- DOCUMENT SEGMENT -
-- Start --

You determine that the smallest contrast you care about is 0.25 points between the neutral and the negative condition and between the neutral and the positive condition. You’ve found in previous testing that only such a difference on agreeing actually has an effect on behavior. That’s your SESOI.
You decide that the midpoint of the scale is a decent starting point for the neutral condition. The negative condition should be 0.25 points lower and the positive condition 0.25 points higher. You generally expect that the variation should be somewhere around 1 Likert-point; this way, most scores are within -2 and +2 from the mean. However, you know that negative framing usually increases variation, so you’ll set the SD for that score 30% higher than that of the other two conditions.
The experiment takes place within 20 minutes, so you expect a decent amount of consistency in answers per participant: a person who generally agrees more should also agree more to all conditions. In other words, you set the correlation between scores to 0.6.

-- End --

Carry on the passage about choosing the simulation settings for the framing experiment, beginning right after its last sentence.

- RECORDS PROVIDED -
-- Start --

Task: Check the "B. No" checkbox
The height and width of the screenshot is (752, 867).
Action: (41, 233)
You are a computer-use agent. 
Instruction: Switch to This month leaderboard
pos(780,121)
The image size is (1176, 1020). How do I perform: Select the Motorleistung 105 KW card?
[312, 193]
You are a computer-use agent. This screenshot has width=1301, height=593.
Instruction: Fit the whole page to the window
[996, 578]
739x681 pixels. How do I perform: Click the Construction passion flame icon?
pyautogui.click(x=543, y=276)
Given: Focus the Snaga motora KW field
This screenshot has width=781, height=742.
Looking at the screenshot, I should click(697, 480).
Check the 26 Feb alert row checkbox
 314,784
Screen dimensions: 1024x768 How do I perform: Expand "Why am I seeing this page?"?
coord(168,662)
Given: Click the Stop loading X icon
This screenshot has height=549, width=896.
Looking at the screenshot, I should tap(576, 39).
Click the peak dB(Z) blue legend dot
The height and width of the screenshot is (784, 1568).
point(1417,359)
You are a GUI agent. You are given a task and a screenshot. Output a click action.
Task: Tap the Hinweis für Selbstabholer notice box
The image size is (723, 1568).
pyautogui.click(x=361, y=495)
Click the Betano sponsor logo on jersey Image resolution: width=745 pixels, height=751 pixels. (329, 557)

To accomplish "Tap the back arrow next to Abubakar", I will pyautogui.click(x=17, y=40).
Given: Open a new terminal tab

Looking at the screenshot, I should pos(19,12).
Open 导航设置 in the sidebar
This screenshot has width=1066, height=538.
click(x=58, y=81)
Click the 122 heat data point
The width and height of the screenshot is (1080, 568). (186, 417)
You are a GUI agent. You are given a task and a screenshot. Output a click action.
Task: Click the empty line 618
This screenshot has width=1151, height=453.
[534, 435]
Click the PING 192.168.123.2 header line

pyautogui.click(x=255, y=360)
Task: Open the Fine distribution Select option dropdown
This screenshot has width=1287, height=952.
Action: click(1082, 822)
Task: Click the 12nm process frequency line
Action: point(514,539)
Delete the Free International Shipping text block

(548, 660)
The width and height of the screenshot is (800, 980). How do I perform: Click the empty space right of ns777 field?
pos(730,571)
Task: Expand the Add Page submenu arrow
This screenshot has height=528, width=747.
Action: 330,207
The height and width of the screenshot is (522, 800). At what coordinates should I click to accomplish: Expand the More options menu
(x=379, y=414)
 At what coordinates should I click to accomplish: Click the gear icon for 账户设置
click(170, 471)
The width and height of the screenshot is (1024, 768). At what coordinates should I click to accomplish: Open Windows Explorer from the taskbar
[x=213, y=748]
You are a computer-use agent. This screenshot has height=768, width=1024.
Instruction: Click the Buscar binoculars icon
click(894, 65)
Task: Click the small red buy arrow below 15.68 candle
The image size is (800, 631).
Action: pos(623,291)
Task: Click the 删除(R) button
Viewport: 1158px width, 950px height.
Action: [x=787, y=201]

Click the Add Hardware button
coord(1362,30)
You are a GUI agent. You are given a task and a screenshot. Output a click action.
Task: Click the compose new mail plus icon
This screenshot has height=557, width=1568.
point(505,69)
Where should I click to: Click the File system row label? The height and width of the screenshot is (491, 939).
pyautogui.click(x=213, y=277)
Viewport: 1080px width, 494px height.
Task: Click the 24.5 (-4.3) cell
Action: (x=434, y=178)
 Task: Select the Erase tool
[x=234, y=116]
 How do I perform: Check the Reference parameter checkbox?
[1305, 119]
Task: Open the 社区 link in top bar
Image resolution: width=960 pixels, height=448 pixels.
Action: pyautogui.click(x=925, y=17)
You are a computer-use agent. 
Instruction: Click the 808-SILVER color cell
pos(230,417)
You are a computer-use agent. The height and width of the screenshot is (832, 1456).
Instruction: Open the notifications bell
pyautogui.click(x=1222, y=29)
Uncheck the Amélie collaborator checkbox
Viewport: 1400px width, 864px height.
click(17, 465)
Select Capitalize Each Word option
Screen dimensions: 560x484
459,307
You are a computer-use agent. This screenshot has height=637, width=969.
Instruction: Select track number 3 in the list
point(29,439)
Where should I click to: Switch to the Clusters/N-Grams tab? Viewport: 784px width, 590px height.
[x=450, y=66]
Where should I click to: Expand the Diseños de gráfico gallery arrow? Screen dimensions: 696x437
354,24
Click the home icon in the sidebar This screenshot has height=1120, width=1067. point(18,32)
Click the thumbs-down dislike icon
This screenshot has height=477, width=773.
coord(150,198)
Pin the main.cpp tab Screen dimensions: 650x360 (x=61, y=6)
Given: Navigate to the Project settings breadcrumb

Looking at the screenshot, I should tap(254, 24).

-- End --

- RESPONSE TO THIS EXERCISE -
Last, you determined that you’re early in the research process, so you definitely don’t want to miss any effects (aka commit a Type II error). You also consider that a false positive won’t have any negative consequences. Therefore, you set your \(\alpha\) to 0.10.
You can afford to collect 100 participants in total (that’s where you’ll stop with the simulation). Simulate power (500 runs each); go in steps of 5 (start with 20). How many participants do you need for 95% power? Will 100 even get you there? Use contrast coding.
Several tips:
- For the variance-covariance matrix, you’ll need to get different covariances based on the groups
- Remember the data format the data have to be in. You’ll need to transform them from wide to long format. Have a look at the slides or good old Google
- You might have to Google how to get the p-value out of
aov(one method that worked for me wasunlist(model)["Error: Within.Pr(>F)1"])
library(MASS)
library(tidyr)
means <- c(neutral = 4, negative = 3.75, positive = 4.25)
sd_neutral_po <- 1
sd_negative <- 1.3
correlation <- 0.6
sizes <- seq(10, 100, 5)
runs <- 500
alpha <- 0.10
# covariance for negative with the two others is identical because the sd for the other two is identical
cov_negative <- correlation * sd_neutral_po * sd_negative
cov_other <- correlation * sd_neutral_po * sd_neutral_po
our_matrix <- matrix(
c(
sd_neutral_po**2, cov_negative, cov_other,
cov_negative, sd_negative**2, cov_negative,
cov_other, cov_negative, sd_neutral_po**2
),
ncol = 3
)
outcomes <-
data.frame(
sample_size = NULL,
power = NULL
)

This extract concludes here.